2012-01-25 Thread Markus Ernst

Am 24.01.2012 10:07 schrieb Felix Miata:

On 2012/01/23 10:35 (GMT+0800) Ghodmode composed:


960px is a good max width... for most site visitors.


...where most is as little as 50% + 1 of today's visitors.


Is there statistical evidence for any of these two statements?


OTOH, the em unit bears a predictable relationship to both legibility
and usability, and thus is the better way to determine how wide is wide
enough.


This is an old discussion. In a perfect world, the em unit would 
undoubtedly be the only reasonable choice. But in today's reality, some 
crucial parts of designs, such as image and border dimensions, do only 
work well if defined in pixels. (Look at a GIF logo scaled to an em 
size.) To have some kind of reliable relationship between the dimensions 
of a web page and its elements is a very common wish of website 
designers and their clients.


Another downside of em is the fact that it is relative to the font size 
of the current element, and thus not reliably constant throughout a 
page. Once rem will be broadly implemented, it will be the unit of choice.

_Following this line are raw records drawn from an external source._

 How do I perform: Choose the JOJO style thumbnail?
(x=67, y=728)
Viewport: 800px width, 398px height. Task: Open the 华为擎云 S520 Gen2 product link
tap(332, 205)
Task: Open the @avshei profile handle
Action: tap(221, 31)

Screen densities are rising and will continue to rise.


Sure - which will also result in better renderings of images and borders 
with relative widths. And furthermore, the awareness of graphic 
designers (who usually are the ones who demand fixed page widths from 
us) for the differences between screen and print designs will rise. I am 
confident that in, let's say, 10 years the circumstances for using rem 
as the unit of choice will be dramatically better than today.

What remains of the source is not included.